The associate professor at the school of education, Heather Fehring, said she was working 60 hours and more, including 10 to 12 hours on administrative tasks. School support staff previously did these tasks, and problems were resolved quickly because they knew the academics and their programs.

"Now my administrative tasks have increased because I type up my own student class lists and maintain my own student records because I do not have direct access to the AMS system even as a program manager responsible for two degrees," Professor Fehring said.

"I could just say no, but when I say no, it is the students who are punished, who don't get the education they deserve. We have gone from one extreme to the other".

Mr D'Souza said staff had more students, more marking, more demands to publish. They also had more paperwork in teaching, research and administration, to comply with quality assurance reporting to federal and state governments.
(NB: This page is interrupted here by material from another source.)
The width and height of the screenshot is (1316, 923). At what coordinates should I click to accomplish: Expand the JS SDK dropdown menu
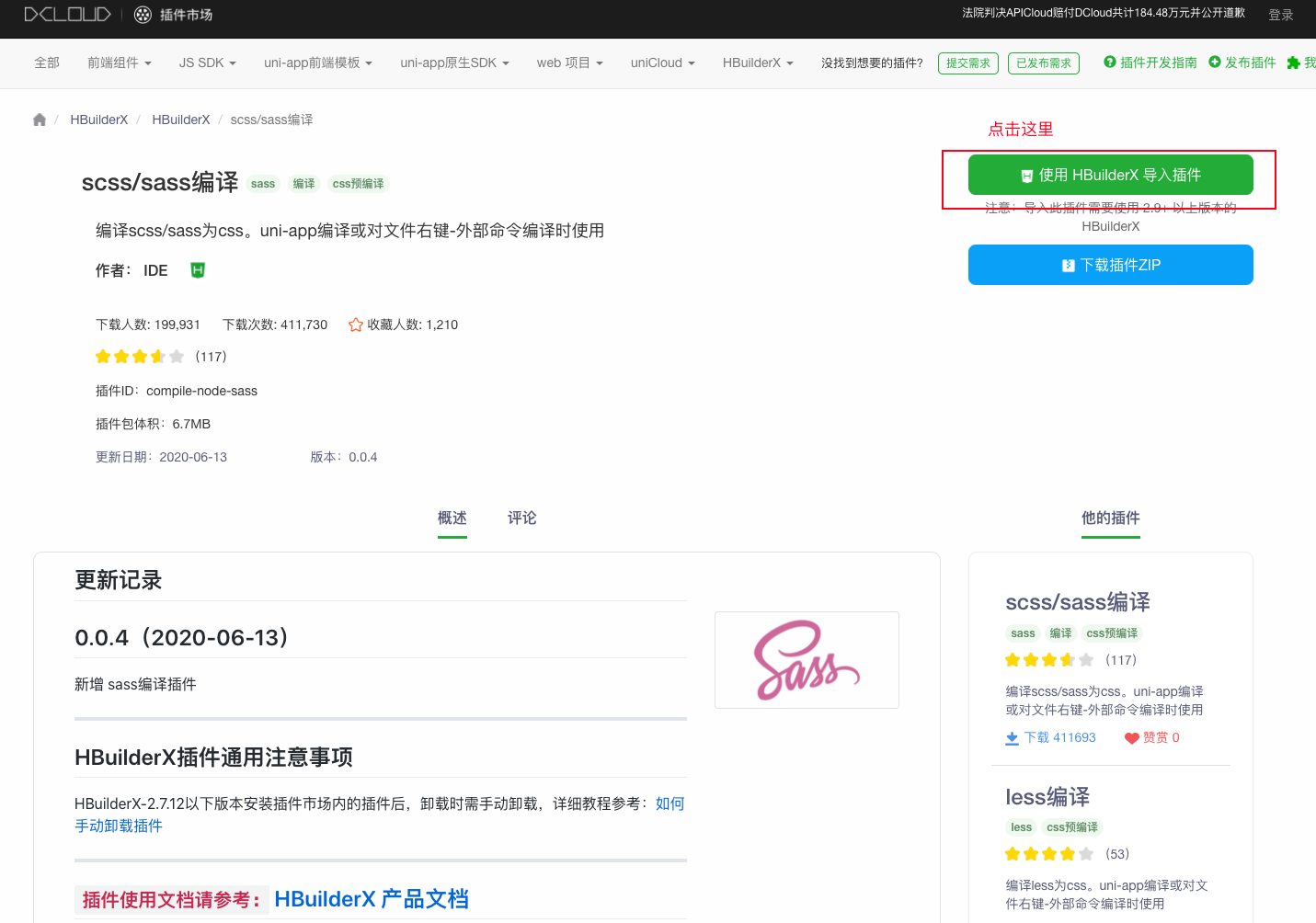pyautogui.click(x=207, y=63)
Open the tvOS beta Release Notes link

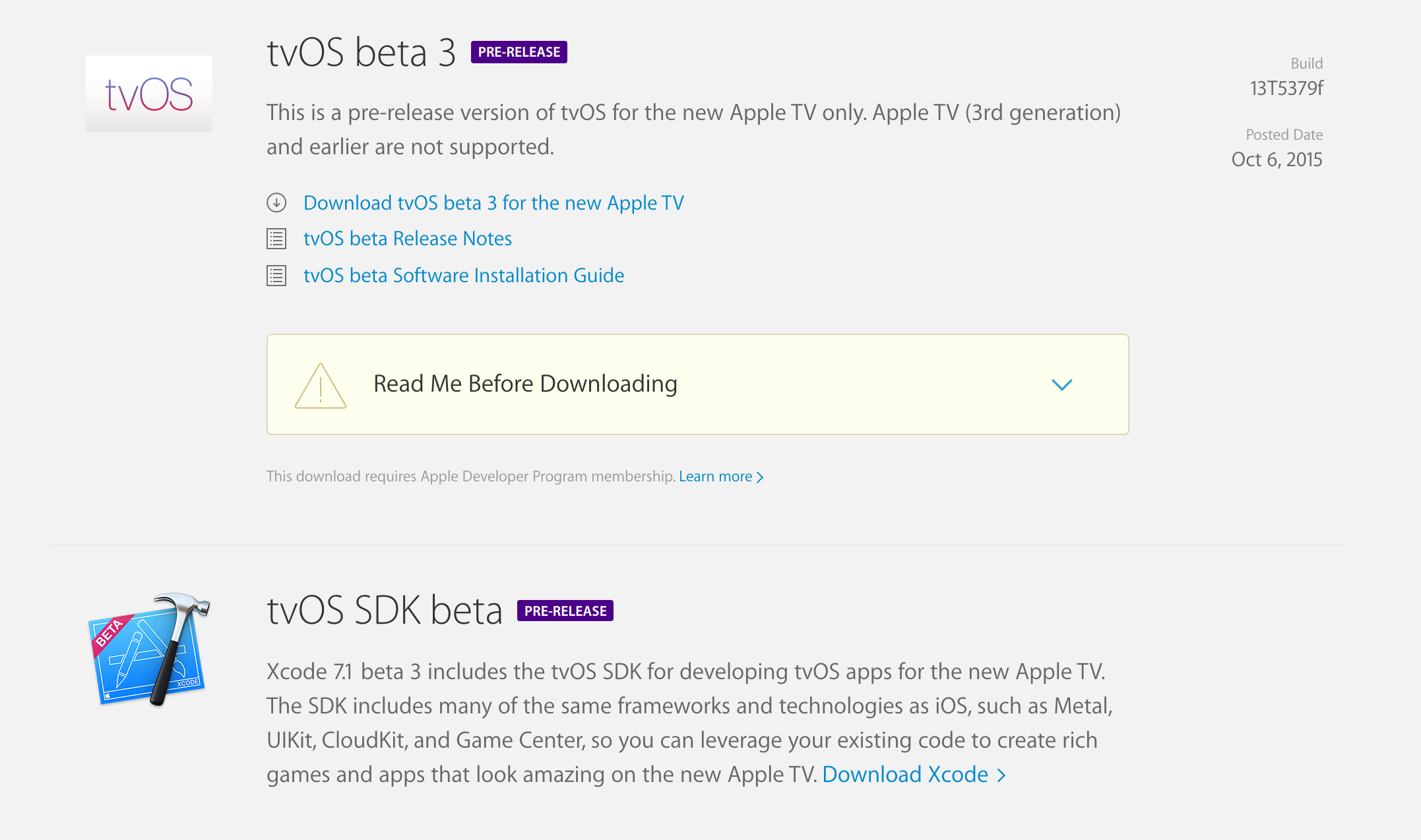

Quality assurance included student services such as exam reviews where students can see their papers and question staff about the results. Expanding into international campuses means staff having to write up to five different exam papers for the same subject for exams at different times in different locations.

"All these are good initiatives to have on board," Mr D'Souza said. "But they haven't addressed the impact on workloads."

He said workload allocations did not take into account activities such as reviewing new textbooks to improve subjects, more stringent exam preparation and review requirements, subject reporting and delivery improvements. "The university has useful forums for teaching and learning, but academic staff just do not have the time to attend such forums."

The situation is undermining RMIT's claims to being student-centred and student-friendly, but there is also consensus the institution is not alone. The pressures stem from tertiary deregulation and falling federal funding.

All universities are under enormous pressure to attract fee-paying students, research grants and sponsorship, and exploit the often limited opportunities for commercialising research. Corporate-style management means increased outsourcing and casualisation.

It is just that RMIT's troubles became public when a new computerised student administration system collapsed in 2002, creating a $17.7 million budgetary shortfall and a cost blowout in contractors, consultants and casuals hired to try to fix the problems. The fiasco exposed underlying financial instability through poor budget forecasting and rising general overheads.

The vice-chancellor, Professor Chris Whitaker, acknowledges RMIT has many challenges. "A decade ago, RMIT got over 80 per cent of its funding from the federal and state governments, which was reliable, it was good - comfortable," he said. "Last year, it was 37 per cent. The other 63 per cent we have to go out and get. All universities are in the same position, and it is getting very competitive."

Professor Whitaker said RMIT has to be more flexible and adaptable in its cost structures, so that it could adjust to lean times, yet had the capability to respond when the good times returned. "We have built complexity into our working systems that are not adding value, so we have to simplify the way we do things around here, and I have not met anyone in the university who disagrees with that."

The vice-chancellor said it was a smart move to make it easier for students to interact with the university through measures such as online enrolments, as well as rationalising subjects to avoid duplication across schools. He said online services would reduce costs and generate significant cash for teaching and learning.